After he left in December 1996 he had an "off the record" meeting with
Ronan Molumby. Shelving was going on in the units since 1989 throughout 1991
and all the way through to 1996. He started the business in 1989, there was a
good take-up and he wanted to make the bulk of it document storage. He said
that in the early days Canon were famous for arguments with the neighbours and
causing bottle-necks at the top of the lane. They also parked a number of
skips near the buildings which was a fire hazard. He had good relations with
the Molumbys throughout. He did his best to deal with complaints but his
efforts were not necessarily always good enough.

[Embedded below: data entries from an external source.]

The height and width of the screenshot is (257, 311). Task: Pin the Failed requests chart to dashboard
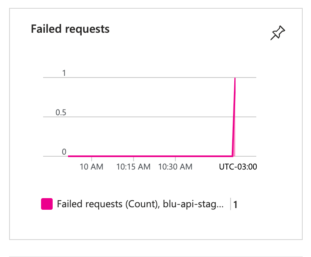[278, 33]
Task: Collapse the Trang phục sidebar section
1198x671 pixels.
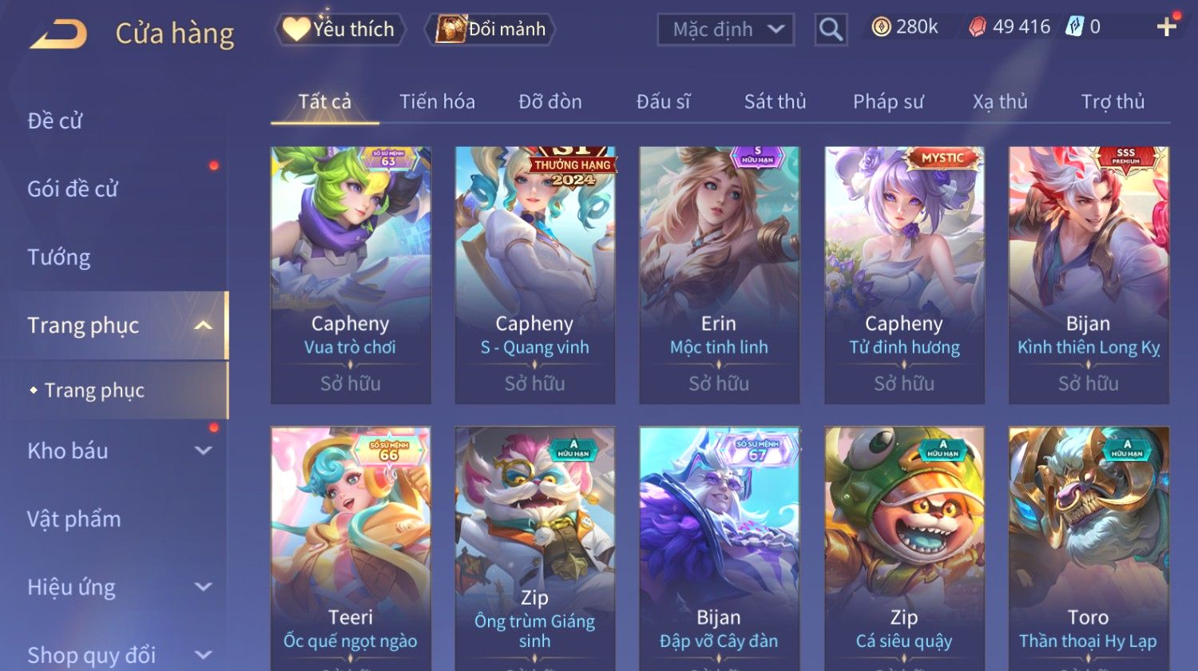Action: (204, 325)
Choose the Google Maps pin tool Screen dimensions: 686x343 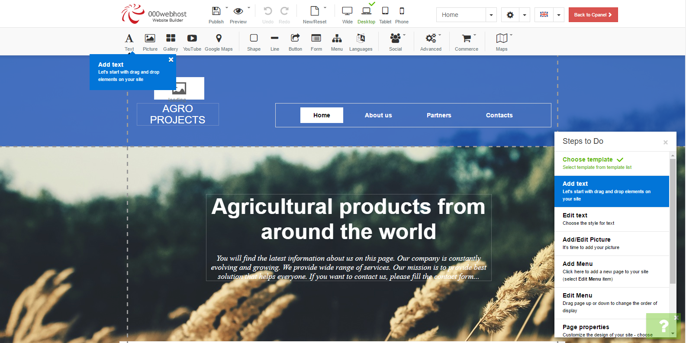point(219,39)
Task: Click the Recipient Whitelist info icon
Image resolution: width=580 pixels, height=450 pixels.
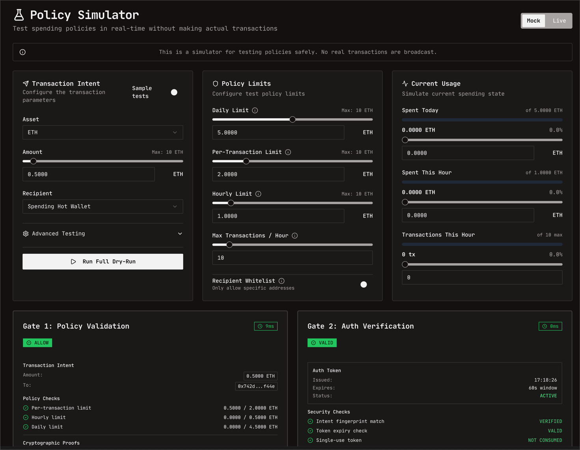Action: [282, 281]
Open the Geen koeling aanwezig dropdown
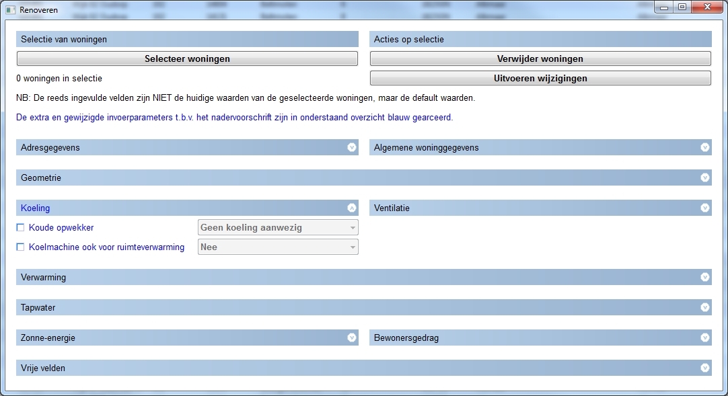This screenshot has width=728, height=396. 278,228
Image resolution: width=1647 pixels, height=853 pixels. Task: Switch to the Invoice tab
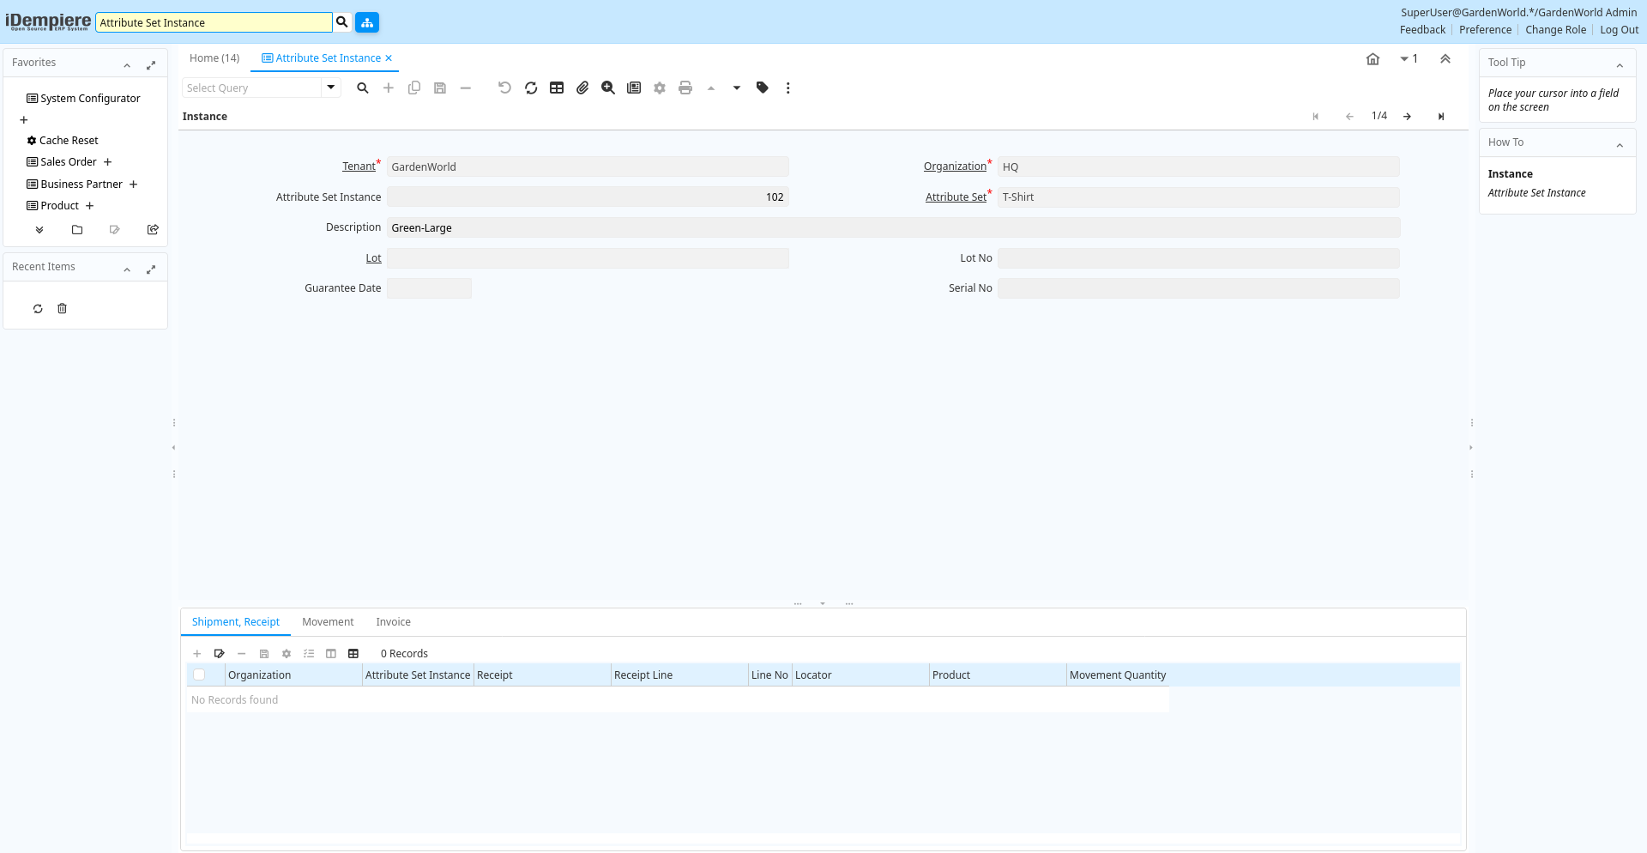(393, 622)
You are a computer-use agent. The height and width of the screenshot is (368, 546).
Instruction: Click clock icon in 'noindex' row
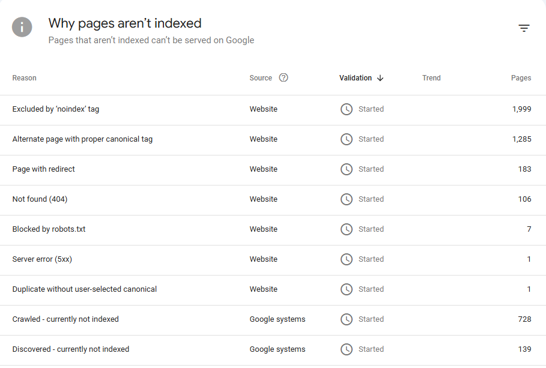[347, 109]
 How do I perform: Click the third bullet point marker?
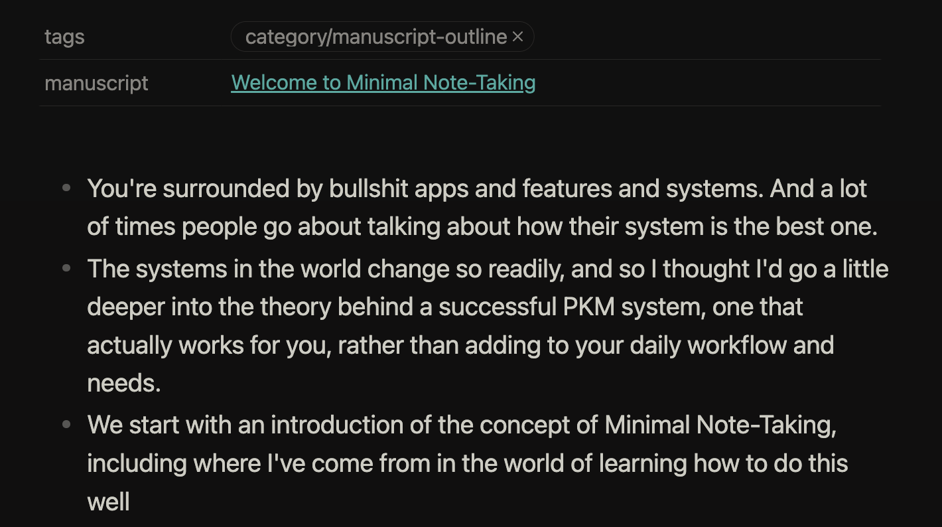[66, 424]
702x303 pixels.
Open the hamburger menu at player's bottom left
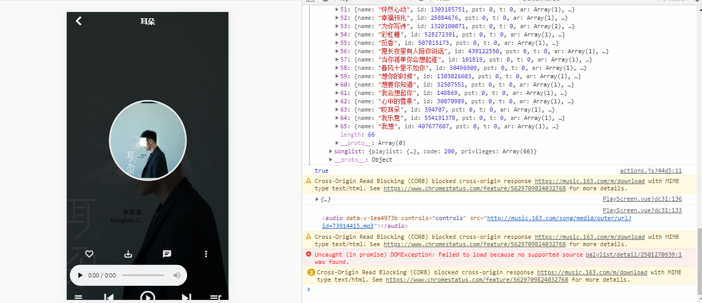[x=79, y=297]
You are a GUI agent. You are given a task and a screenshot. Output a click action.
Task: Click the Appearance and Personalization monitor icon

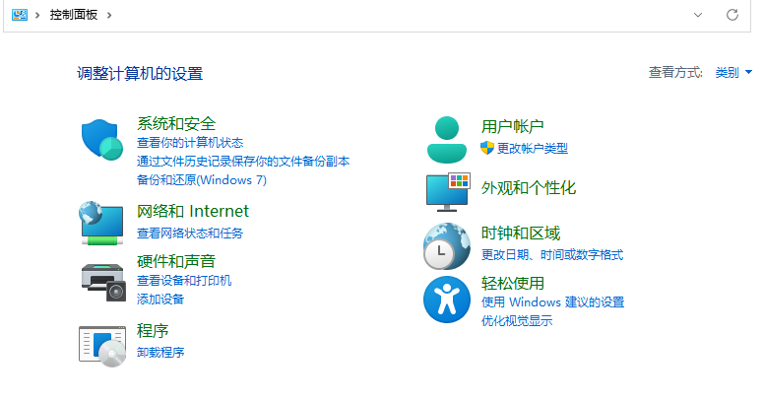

He might have said there
would be no more parking of Shreddit lorries once they moved to Camden Street.
He might have said it would be a quiet document storage facility; this was
merely an expression of intent rather than a promise. He thought the erection
of a wall between the estate and the Molumbys' house was reasonable if it could
be done at a reasonable cost.
54. He
said the first Shreddit truck came in 1992, the second in 1994 and the third in
1996. They were kept in the Glenville Estate overnight and there were no
complaints about parking.
55. Robin
Knox gave evidence that he is qualified with a building related degree. He
lived in the gate lodge for about 18 months around mid-1997. He presented a
scale model of the entrance to the estate, the adjoining gate lodge and portion
of the Kirranes' garage with the pavement and road frontage. The area between
the kerb and the Kirranes' garage is owned by the County Council.
56. He
said that when the roadworks were being done involving raising the carriageway
he saw a problem for accessing trucks in that they would tilt on the resulting
downslope effectively making them wider so that they would have more difficulty
getting through the already narrow gate. The Defendants called a meeting with
the resident local authority engineer, Paul Dolan, who agreed there was a
problem and the only solution appeared to be the removal of the gate pier which
occurred on the 7th June, 1996. This was substantiated in evidence by Paul
Dolan. Robin Knox thought all involved namely Mr Dolan, Michael Kearns and
himself understood that there was a problem of a long term nature and that the
pier would have to be replaced in a different position. This was not
explicitly acknowledged, but that was his impression. Applications were made
for planning permission to reinstate the gate pier so as to create a wider
entrance. He was not involved in the planning application but was involved in
the appeal. It was refused and there is still a problem.
57. The
Defendants have been running closed circuit television (CCTV) since March 1998
to record vehicle movements. On the 7th May, 1998 an artic entered with
dimensions 2.5 metres wide, 3.6 metres high and length of approximately 50
feet. Another entered on the 27th July, 1998 with overall length of some 46 to
50 feet and the same height of 3.6 metres. The standard width of all these
artics is 2.5 metres. He gave a list of several other vehicles the longest of
which was 52 feet. He thought the level of vehicle movement recorded in Ms
Shea's survey was less than the level of activity present in 1994 and 1995
because in those days he found it more difficult than subsequently to park in
the lane due to traffic. He was present on the estate on average three days a
week for more than half his day. Artics have been coming since he came to the
estate in 1996.
58. The
opening hours were 8.30 to 5.30 with staff coming at 8.00 and usually going at
6.00 p.m.. He worked outside those hours once having made a special request.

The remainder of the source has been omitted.